Even if the two week ceasefire agreement leads into a medium or longer-run cessation of hostilities, with or without a toll for passage in the Strait of Hormuz, flows of goods through this passage may not quickly return to normal. The conflict has already caused meaningful damage to production and export infrastructure. In several cases, that damage will take months or even years to repair.

The key point is that geopolitical de-escalation does not immediately translate into supply normalization. The sections below examine how this may play out across energy, industrial metals and fertilizers, before turning to the less visible but equally important second-order effects.

Liquefied Natural Gas (LNG): The Deepest and Most Persistent Disruption

Among all commodities, LNG stands out as the most severely affected.
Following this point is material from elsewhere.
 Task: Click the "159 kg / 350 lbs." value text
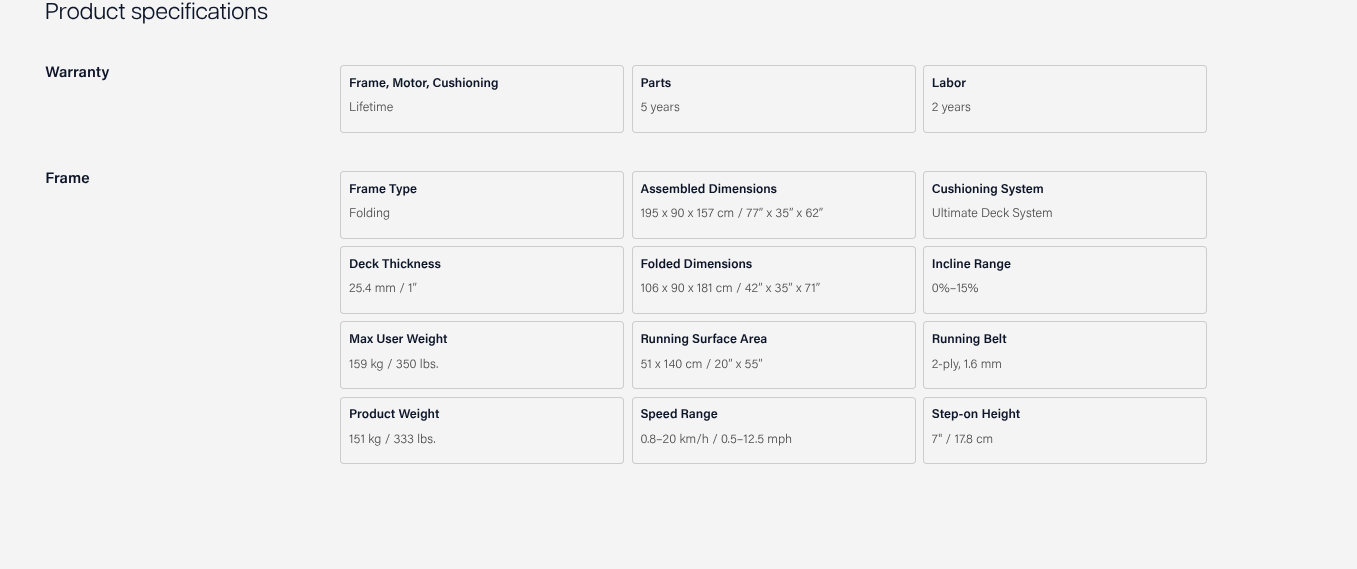click(393, 364)
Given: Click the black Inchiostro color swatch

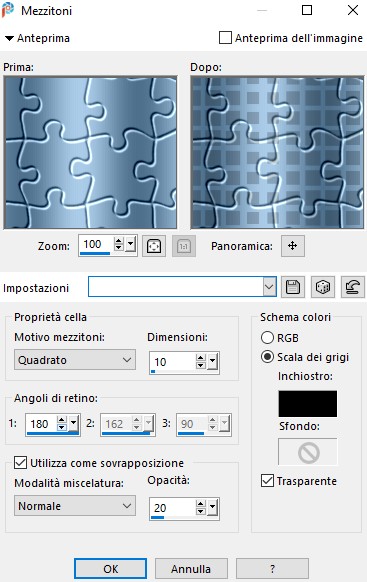Looking at the screenshot, I should (x=308, y=403).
The damage is highly concentrated, but it is concentrated in the most critical part of the global system: Qatar’s Ras Laffan complex.

Strikes on liquefaction trains have resulted in a meaningful loss of capacity, estimated at around 17%, equivalent to roughly 12–13 million tons per annum. At the peak of disruption, this translated into close to one-fifth of global LNG supply being affected. Force majeure declarations underline the severity of the situation.1

Additional disruption has occurred upstream, particularly in Iran’s South Pars gas field, as well as across a wider set of regional energy assets. In total, more than 40 energy sites across multiple countries have reportedly been damaged, with repair costs already exceeding $25 billion.2

What distinguishes LNG from other sectors is the nature of the bottleneck. Liquefaction facilities depend on highly specialized turbines with limited global manufacturing capacity and long lead times. This makes any recovery structurally slow.
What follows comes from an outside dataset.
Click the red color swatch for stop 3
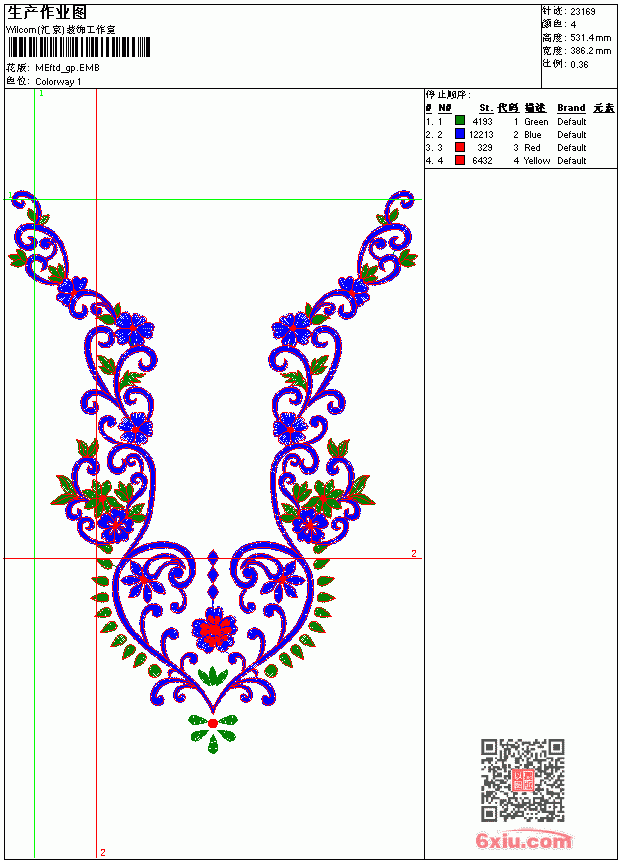 pyautogui.click(x=460, y=147)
Figure 1: LNG Recovery Timeline EstimatesFigure 1: LNG Recovery Timeline EstimatesSource: Martinsen, A., Satwani, K., & Selvaraju, K. (2026, March 25). The cost of war: Gulf energy infrastructure left facing a $25 billion repair bill. Rystad Energy.

Even in a scenario where hostilities subside quickly, LNG markets are likely to remain tight for several years due to these structural constraints.

Aluminum: A Combination of Physical and Energy Constraints

The aluminum sector presents a more complex picture. Unlike LNG, where the disruption is concentrated and structural, aluminum is affected through a combination of direct damage and indirect constraints.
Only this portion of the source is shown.